**Requirement**:
If a line in the entries below contains "plus", copy it.

---- Exercise input

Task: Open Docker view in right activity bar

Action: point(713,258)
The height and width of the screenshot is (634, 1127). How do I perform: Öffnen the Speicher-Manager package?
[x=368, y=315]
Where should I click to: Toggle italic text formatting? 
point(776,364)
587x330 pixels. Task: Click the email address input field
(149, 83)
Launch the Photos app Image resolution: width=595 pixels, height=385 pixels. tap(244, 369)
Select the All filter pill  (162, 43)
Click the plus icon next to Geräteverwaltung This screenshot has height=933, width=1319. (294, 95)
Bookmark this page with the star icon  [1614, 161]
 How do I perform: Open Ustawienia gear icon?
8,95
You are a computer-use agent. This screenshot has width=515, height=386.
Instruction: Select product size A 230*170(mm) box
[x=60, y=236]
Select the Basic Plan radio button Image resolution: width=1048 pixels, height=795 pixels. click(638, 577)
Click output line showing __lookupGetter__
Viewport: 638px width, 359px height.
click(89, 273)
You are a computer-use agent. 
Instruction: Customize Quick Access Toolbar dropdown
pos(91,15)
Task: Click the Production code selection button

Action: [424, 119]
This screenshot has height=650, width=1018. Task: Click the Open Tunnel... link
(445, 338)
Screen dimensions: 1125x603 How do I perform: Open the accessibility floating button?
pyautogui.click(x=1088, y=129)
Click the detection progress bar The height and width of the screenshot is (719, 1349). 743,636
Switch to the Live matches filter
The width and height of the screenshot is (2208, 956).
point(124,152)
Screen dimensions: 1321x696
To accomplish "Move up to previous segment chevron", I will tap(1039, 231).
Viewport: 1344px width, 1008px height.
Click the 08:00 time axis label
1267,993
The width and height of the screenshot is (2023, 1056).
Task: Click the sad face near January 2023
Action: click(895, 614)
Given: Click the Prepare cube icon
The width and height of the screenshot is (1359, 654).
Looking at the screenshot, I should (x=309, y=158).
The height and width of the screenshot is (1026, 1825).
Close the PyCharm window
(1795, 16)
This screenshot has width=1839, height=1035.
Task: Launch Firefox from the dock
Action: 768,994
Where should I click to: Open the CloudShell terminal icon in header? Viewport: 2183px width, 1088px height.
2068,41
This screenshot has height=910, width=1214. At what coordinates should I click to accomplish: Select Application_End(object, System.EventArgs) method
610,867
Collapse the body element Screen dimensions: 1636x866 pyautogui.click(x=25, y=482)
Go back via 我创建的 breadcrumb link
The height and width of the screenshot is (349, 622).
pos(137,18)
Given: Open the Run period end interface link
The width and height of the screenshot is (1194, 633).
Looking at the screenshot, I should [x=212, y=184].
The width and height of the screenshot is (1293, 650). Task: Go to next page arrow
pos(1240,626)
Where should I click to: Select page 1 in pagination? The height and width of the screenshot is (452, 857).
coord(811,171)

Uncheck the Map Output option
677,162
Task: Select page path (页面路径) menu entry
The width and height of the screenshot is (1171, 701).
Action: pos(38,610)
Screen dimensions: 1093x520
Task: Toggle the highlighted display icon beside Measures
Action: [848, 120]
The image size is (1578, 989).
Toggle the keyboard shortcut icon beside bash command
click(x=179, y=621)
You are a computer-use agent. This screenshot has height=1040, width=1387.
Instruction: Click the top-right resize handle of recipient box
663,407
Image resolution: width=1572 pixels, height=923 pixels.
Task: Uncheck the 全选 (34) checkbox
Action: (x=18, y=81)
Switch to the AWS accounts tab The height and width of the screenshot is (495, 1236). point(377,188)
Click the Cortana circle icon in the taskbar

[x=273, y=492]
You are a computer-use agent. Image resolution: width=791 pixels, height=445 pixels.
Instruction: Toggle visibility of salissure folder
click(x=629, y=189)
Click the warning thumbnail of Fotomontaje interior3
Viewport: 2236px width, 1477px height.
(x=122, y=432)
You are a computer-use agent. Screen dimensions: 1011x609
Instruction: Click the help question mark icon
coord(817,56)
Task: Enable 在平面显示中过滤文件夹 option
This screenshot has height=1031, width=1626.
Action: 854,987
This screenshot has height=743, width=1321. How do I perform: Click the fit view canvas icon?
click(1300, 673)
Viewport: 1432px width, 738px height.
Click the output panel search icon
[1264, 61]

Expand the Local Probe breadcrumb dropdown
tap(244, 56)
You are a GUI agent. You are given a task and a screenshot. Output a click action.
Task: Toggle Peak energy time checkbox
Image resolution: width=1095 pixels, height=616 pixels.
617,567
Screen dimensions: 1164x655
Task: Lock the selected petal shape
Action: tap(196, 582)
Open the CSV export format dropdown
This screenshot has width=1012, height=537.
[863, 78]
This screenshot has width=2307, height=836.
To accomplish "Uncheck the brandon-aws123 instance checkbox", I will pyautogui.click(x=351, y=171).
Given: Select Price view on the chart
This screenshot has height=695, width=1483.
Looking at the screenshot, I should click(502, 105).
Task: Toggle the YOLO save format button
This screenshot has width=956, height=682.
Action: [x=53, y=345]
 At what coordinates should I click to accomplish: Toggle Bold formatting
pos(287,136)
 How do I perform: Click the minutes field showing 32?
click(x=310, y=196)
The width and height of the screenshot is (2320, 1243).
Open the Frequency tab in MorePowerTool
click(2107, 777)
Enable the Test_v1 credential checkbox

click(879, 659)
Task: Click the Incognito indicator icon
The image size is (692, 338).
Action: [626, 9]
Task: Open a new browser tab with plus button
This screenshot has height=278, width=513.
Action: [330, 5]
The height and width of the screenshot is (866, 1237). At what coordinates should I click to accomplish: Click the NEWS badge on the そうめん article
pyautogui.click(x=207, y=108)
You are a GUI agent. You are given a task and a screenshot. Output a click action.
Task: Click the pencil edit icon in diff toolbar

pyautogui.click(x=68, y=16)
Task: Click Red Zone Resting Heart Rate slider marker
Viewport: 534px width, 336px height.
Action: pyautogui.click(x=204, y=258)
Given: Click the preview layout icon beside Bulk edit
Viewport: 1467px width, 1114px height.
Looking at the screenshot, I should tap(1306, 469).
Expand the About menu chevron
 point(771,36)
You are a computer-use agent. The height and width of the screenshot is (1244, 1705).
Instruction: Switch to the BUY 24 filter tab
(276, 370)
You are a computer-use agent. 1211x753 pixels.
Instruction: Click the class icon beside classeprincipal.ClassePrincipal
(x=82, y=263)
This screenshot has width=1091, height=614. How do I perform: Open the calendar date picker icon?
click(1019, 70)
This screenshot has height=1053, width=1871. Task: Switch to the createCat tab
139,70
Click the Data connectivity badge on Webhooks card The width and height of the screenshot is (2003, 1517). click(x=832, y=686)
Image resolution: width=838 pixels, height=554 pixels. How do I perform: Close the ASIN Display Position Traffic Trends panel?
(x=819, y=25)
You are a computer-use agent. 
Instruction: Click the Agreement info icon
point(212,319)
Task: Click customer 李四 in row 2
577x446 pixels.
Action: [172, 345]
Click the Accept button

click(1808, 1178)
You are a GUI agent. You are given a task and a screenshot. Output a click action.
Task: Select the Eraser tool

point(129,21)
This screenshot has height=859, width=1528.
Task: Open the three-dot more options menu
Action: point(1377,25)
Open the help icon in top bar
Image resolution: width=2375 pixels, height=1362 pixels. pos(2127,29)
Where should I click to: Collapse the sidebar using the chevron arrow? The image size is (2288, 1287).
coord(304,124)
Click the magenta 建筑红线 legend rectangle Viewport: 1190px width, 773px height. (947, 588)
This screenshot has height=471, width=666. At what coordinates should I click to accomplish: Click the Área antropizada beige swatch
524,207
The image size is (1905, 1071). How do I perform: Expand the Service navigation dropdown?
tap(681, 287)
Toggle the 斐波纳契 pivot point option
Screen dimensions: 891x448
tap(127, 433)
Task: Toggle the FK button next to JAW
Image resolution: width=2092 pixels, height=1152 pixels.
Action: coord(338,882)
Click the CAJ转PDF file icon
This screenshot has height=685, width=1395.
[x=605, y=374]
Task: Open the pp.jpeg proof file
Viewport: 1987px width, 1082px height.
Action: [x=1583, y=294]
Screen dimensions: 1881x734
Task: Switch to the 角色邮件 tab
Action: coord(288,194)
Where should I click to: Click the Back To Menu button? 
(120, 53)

--------

**Answer section**:
Click the plus icon next to Geräteverwaltung This screenshot has height=933, width=1319. (294, 95)
Task: Open a new browser tab with plus button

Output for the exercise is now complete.